* _PASSAGE FOR REVIEW_
= Beginning of Section =
Pregnancy Diet: Eating (Well) for Two
Good nutrition is most important during pregnancy
Eating right during your pregnancy prepares you for the rigors of labor, delivery, and, ultimately, motherhood, while also helping your baby develop during nine months of enormous change. "Even with all the diagnostic tests and fancy equipment now available, good nutrition is still the most important factor in giving your baby a healthy start in life," says Bridget Swinney, M.S., R.D., author of Eating Expectantly: A Practical and Tasty Guide to Prenatal Nutrition.
You're ahead of the game if you started eating well from the beginning of your pregnancy, but don't worry if you didn't mainline vegetables right after conception. What's important is that you focus on creating healthy eating habits as soon as you can.
Food for Tot
Experts advise that you see a nutritionist during your pregnancy if you are significantly over- or underweight, a teenager, pregnant with multiples, or nursing while pregnant, because you may have special nutritional needs that can best be met by following a custom diet. "Strict vegetarians should also consult with a dietitian," says Brenda Danner, R.D., C.D., outpatient dietitian at St. Francis Hospital and Health Center in Indianapolis, IN. "Those who don't eat eggs or milk may lack vitamin B12 -- which is found only in animal products -- as well as iron, calcium, and other nutrients."
= End of Section =
* _DATA SECTION_
= Beginning of Section =
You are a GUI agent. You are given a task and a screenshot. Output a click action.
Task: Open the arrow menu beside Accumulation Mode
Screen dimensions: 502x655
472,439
= End of Section =
* _WORK INSTRUCTION 1_
According to the pregnancy nutrition article, which vitamin is found only in animal products?
* _WORK INSTRUCTION 2_
Can you extend the pregnancy nutrition article, starting after its last sentence?

* _EXERCISE RESULT 1_
Vitamin B12.

* _EXERCISE RESULT 2_
For the majority of women, however, professional advice isn't necessary -- you just need to rethink your usual eating habits. Start by changing your definition of a meal. "If you're used to a glass of juice as a morning meal," says Glade B. Curtis, M.D., a board certified ob-gyn who practices in Salt Lake City, UT, and author of Your Pregnancy Week by Week, "make an effort to eat a real breakfast every day." According to Dr. Curtis, a balanced diet of four or five small meals throughout the day is the best way to nourish your baby and maintain a high level of energy. (It will also help counter morning sickness; see next page.) It might sound like a lot of food, but you need the extra calories: The American College of Obstetricians and Gynecologists recommends pregnant women take in an additional 300 calories each day.
But that doesn't mean chowing down on every high-calorie, high-fat treat in sight. To get the best results, go easy on fats, oils, and sweets, and stick to lean, low-fat, nutrition-packed foods. If you're unsure of just what to eat every day, here's a guideline:
- 9 slices of bread or 9 ounces of grains (a major source of thiamin, iron, niacin, and zinc)
- 4 cups of raw or 2 cups of cooked vegetables (provides vitamins A and C, folic acid)
- 3 medium pieces of fruit (provides vitamins A and C, folic acid)
- 3 to 4 8-ounce cups of milk or other dairy products (for protein, calcium, riboflavin, B12 and D)
- 2 3-ounce servings of lean meat (for protein, iron, thiamin, B6 and B12, folic acid, and zinc).